-- Exercise task --
Repeat the lines below word for word, from the line with "Where should I" up to and including the line with "coord(406,325)". Leave the pictures out.

-- Supplied records --
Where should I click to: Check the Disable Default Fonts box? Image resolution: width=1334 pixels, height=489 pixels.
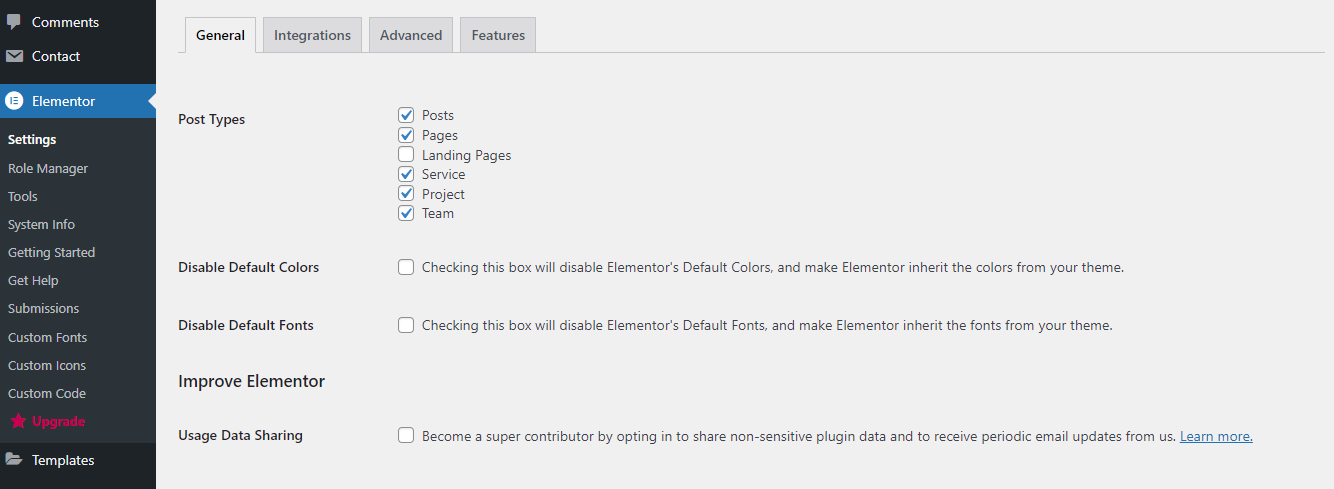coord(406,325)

* * *

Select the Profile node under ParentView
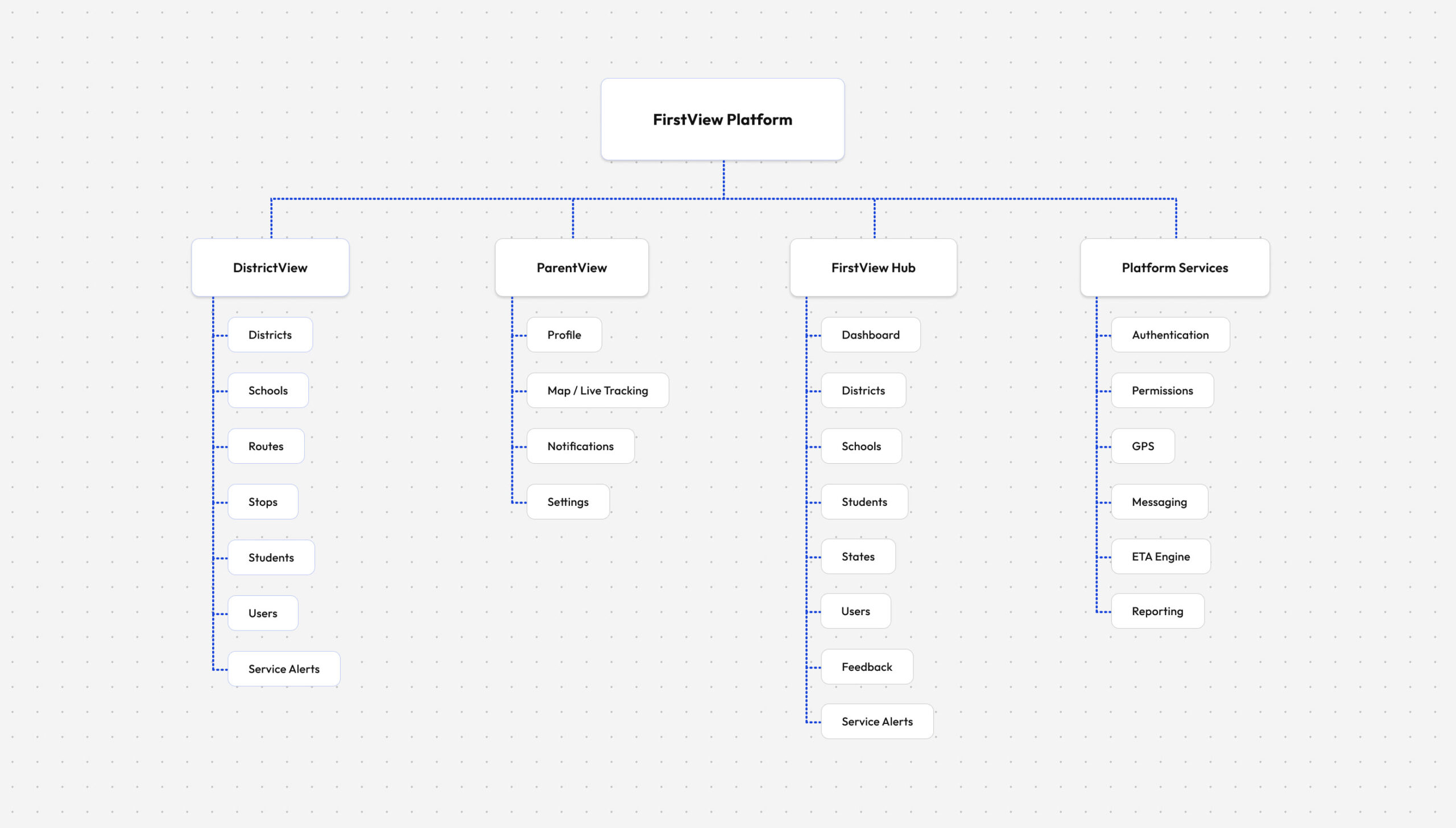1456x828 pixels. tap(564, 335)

--

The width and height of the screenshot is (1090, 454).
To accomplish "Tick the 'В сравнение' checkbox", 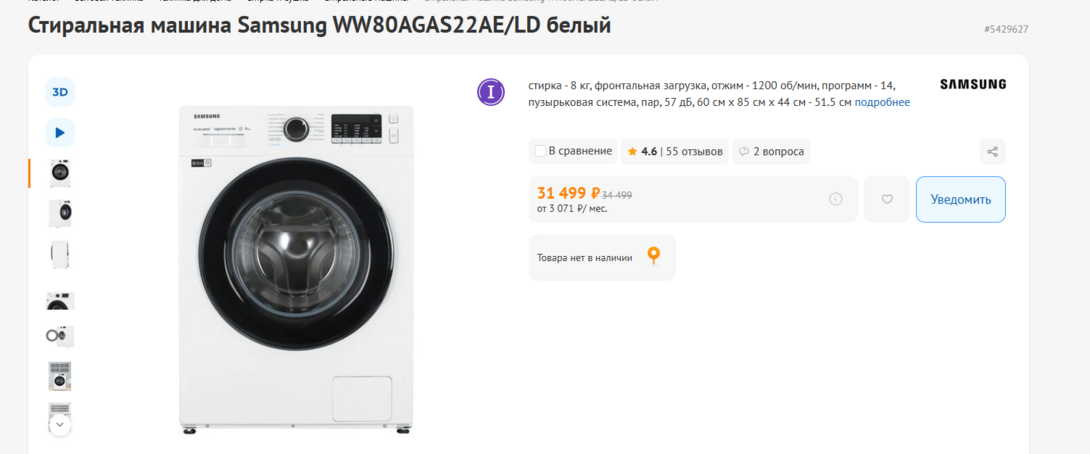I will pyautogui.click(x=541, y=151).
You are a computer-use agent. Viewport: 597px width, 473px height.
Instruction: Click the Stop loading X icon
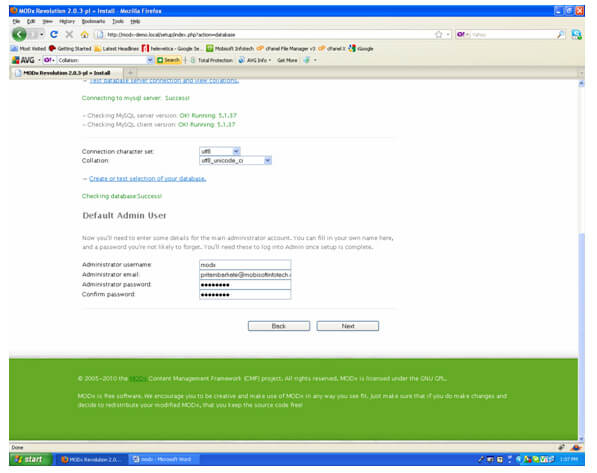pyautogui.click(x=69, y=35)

-- Expected answer --
Where should I click to: Check the Disable Default Fonts box? Image resolution: width=1334 pixels, height=489 pixels.
coord(406,325)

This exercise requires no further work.